Happy People (dir. Vasyukov)

According to Werner Herzog, happy people are those un-beholden to government, or rules, or anyone but themselves as they hunt and trap in the hostile terrain of Siberia known as the taiga. In this documentary, a trio of trappers are seen preparing for the trapping season.

One of them, the eldest, and main subject, axes a tree with a very straight grain, which is then split and chiseled into a thin slice of wood, then soaked in water til it can be bent into a curve then tempered with fire to hold its shape. This slice of wood eventually becomes a pair of skis. A man who can make his own skis is probably not going to be cowed by bad weather, or isolation or any other obstacle.

The movie takes place over the course of four seasons. In summer, a brief season with 22 hour days, vegetables grow at lightning speed.  Autumn is when the river rises making it possible for the men to lift their heavy gear onto boats and then haul them into the woods and stow them near cabins. Here is where the traps are laid, ingeniously made with the precise cuts of an ax blade cut. The balanced trap is poised to fall on sables, the prize.

I wish we could have seen how they sell the fur, and learn what economy results from their industry, but the point of view of the film is that these men live a subsistence kind of life, dependent on no one but themselves, using skills that are ancient and trustworthy to survive. Nature has claimed them. There is no tv or internet or phone.

One of the most heart breaking moments in the film occurs when native people (as opposed to Russians) are employed to cut and stack wood for the trappers. The natives are demoralized and often drunk and unfamiliar with their own customs. One of the men lets a cigarette light a fire which destroys their house and results in the whole family’s permanent displacement from their homeland. The man responsible is heard slurring his words in a drunken elegiac fashion while a sober relative laments the loss of a tradition and more.   And then they are gone.

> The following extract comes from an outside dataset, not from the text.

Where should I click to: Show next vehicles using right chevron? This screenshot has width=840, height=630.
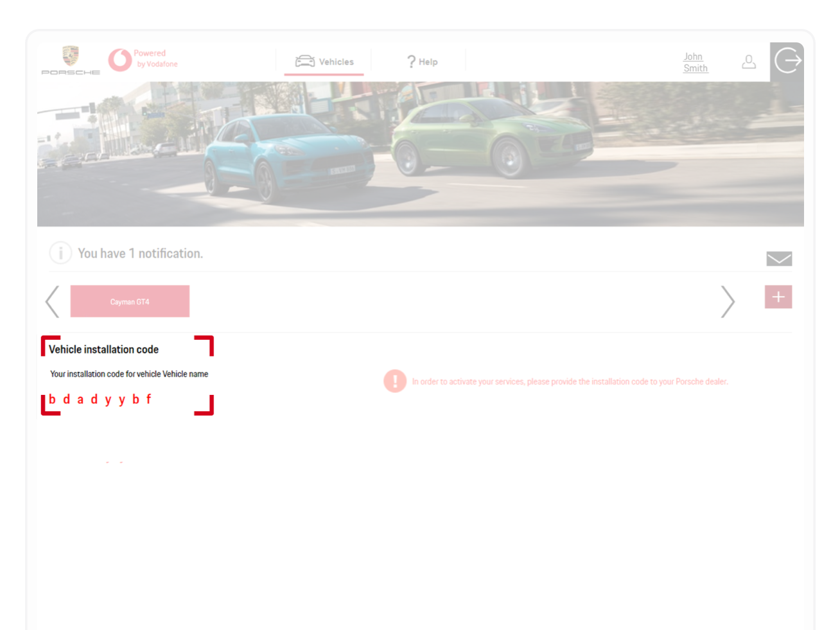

There is a lot snow and snowmobiling, and close relationships with dogs. The men sometimes reunite with their families, chaste kisses are exchanged with wives at Christmas, but mostly we watch as the men exist in nature, combatting the elements, and outfoxing the prey, that is, earning their livelihood. The photography is gorgeous. Werner Herzog’s narration as usual is quick to hunt for the deeper meaning of these men living in a way that might be thousands of years old. But still, I can’t get the sound of the snowmobiles out of my head as they motor their way through the Siberian wilderness.